Gdyby w swojej bezkompromisowej krytyce potrafiła wskazać na wiarygodne fakty, potwierdzające jej negatywną ocenę rządów Zjednoczonej Prawicy. A już po osobie niezwykle wrażliwej na wszelkie zło, jakiemu próbowała przeciwstawić się niosąc przez lata pomoc ludziom różnych krajów najbardziej przez nieprawości wszelkie dotkniętym, można było spodziewać się przynajmniej pewnej ostrożności. Rozróżniania szarości od czerni. Tę zdolność, jak się wydaje, Janina Ochojska bezpowrotnie zatraciła. Dlatego wówczas gdy cokolwiek jest robione niezgodnie z jej normami uznaje za niegodziwość.
„Przekracza wszelkie granice w szkodzeniu Polsce”

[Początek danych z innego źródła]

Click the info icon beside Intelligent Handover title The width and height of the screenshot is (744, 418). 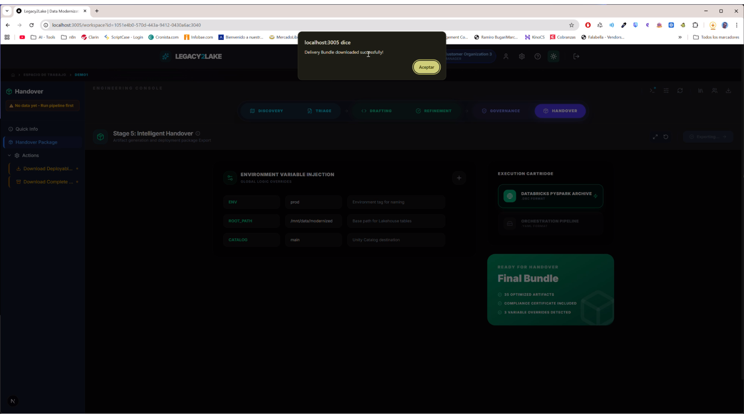[x=198, y=133]
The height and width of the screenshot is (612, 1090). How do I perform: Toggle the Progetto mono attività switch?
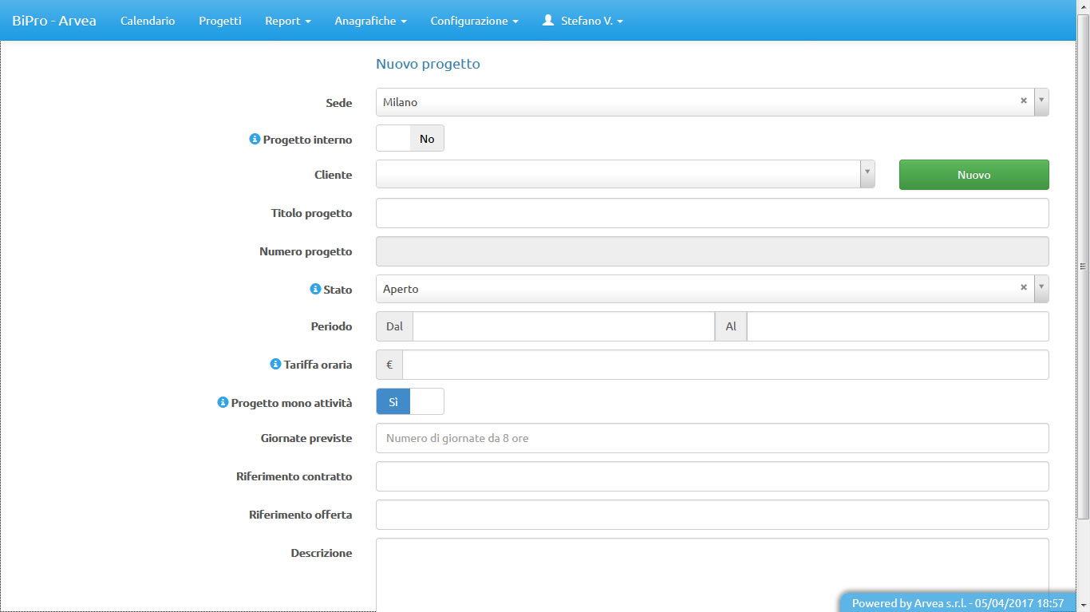(x=409, y=402)
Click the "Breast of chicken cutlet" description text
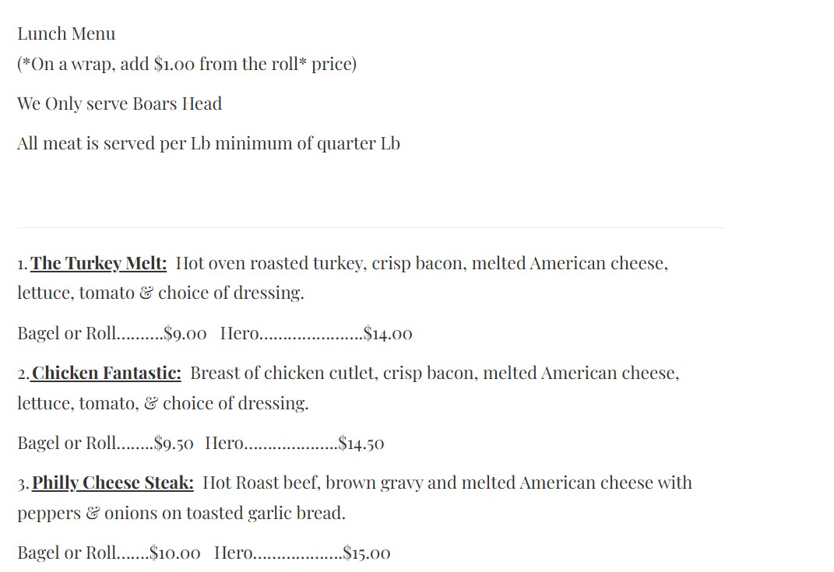The image size is (834, 572). [434, 373]
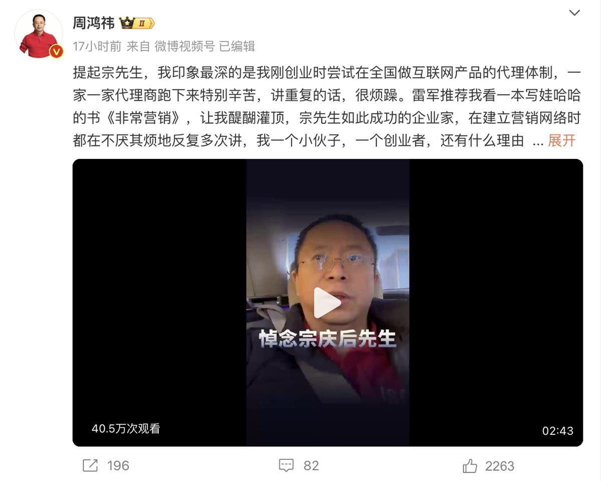Like the post with thumbs-up icon
Image resolution: width=601 pixels, height=481 pixels.
click(470, 466)
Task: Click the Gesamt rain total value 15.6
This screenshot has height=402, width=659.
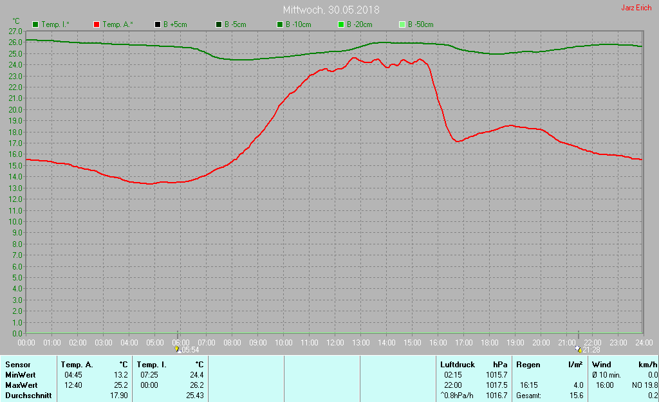Action: tap(576, 396)
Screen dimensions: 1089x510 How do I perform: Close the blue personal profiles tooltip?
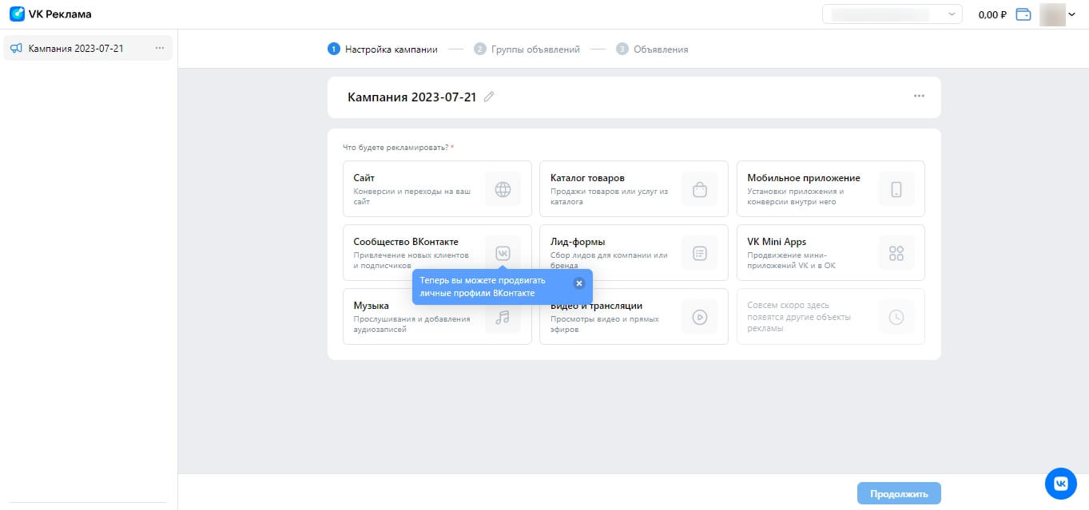[x=579, y=283]
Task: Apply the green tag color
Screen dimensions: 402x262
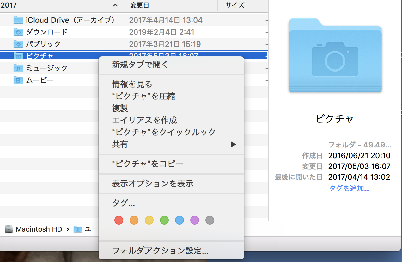Action: pyautogui.click(x=164, y=220)
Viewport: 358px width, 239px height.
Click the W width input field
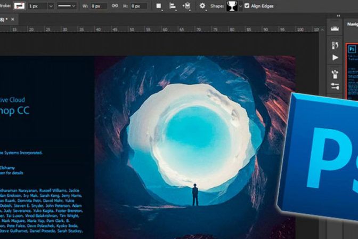point(99,6)
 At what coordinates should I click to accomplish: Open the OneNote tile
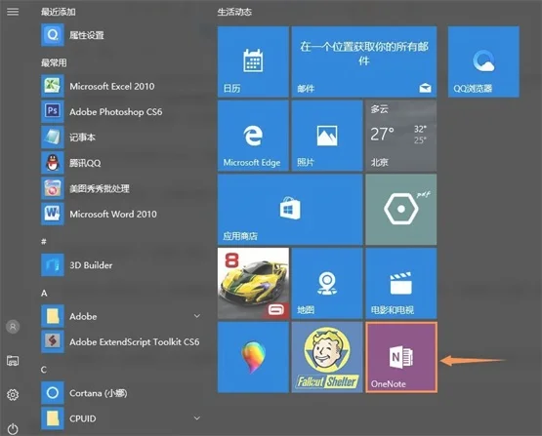[x=401, y=357]
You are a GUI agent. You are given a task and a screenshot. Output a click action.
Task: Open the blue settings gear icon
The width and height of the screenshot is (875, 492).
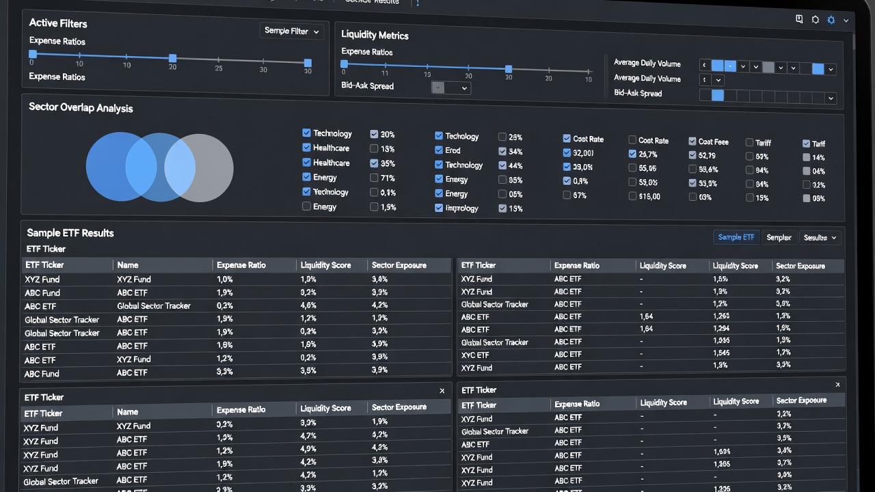(831, 20)
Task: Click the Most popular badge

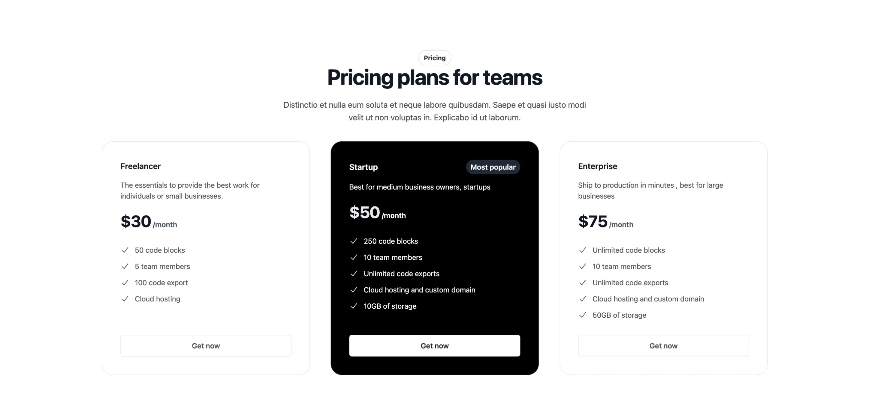Action: [493, 167]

Jak wiemy, zło zwykle karmi się fałszem. Ta banalna prawidłowość wyparowała do cna z głowy Janiny Ochojskiej niemal natychmiast po zdobyciu statusu europosłanki. Zajmując się wydarzeniami na granicy białorusko-polskiej nie wiadomo dlaczego ignoruje fakt, że jest to atak Rosji i Białorusi w ramach zainicjowanej przez Putina i Łukaszenkę strategii wojny hybrydowej. To prowadzi ją do ślepoty, uniemożliwiającej rozpoznanie realnych kontekstów, przyczyn oraz celów zdarzeń, które dzieją się na jej oczach. Porusza się w imaginowanym świecie kompletnie oderwanym od rzeczywistości. Ten mechanizm zatracenia poczucia realności sprawia, że – nie chcę nawet zakładać, iż robi to świadomie - przekracza wszelkie granice w szkodzeniu Polsce. Skala nienawiści, która prawdopodobnie jest motorem napędowym jej politycznej działalności, dodatkowo zaślepia ją w takim stopniu, że staje się niewolnikiem w świecie jedynie własnych zniekształconych wyobrażeń. Połączonych z dążeniami wzmocnionymi domieszką fanatyzmu, stawiającymi sobie za cel zniszczenia politycznego przeciwnika, stającego na drodze do władzy.
W ten sposób Janina Ochojska staje się nie do końca świadomym, poręcznym narzędziem, wykorzystywanym przez wytrawnych polityków do kruszenia pozycji PiS. Spłaca więc należycie zaciągnięty polityczny dług, jakim było wstawienie jej na listy do europarlamentu.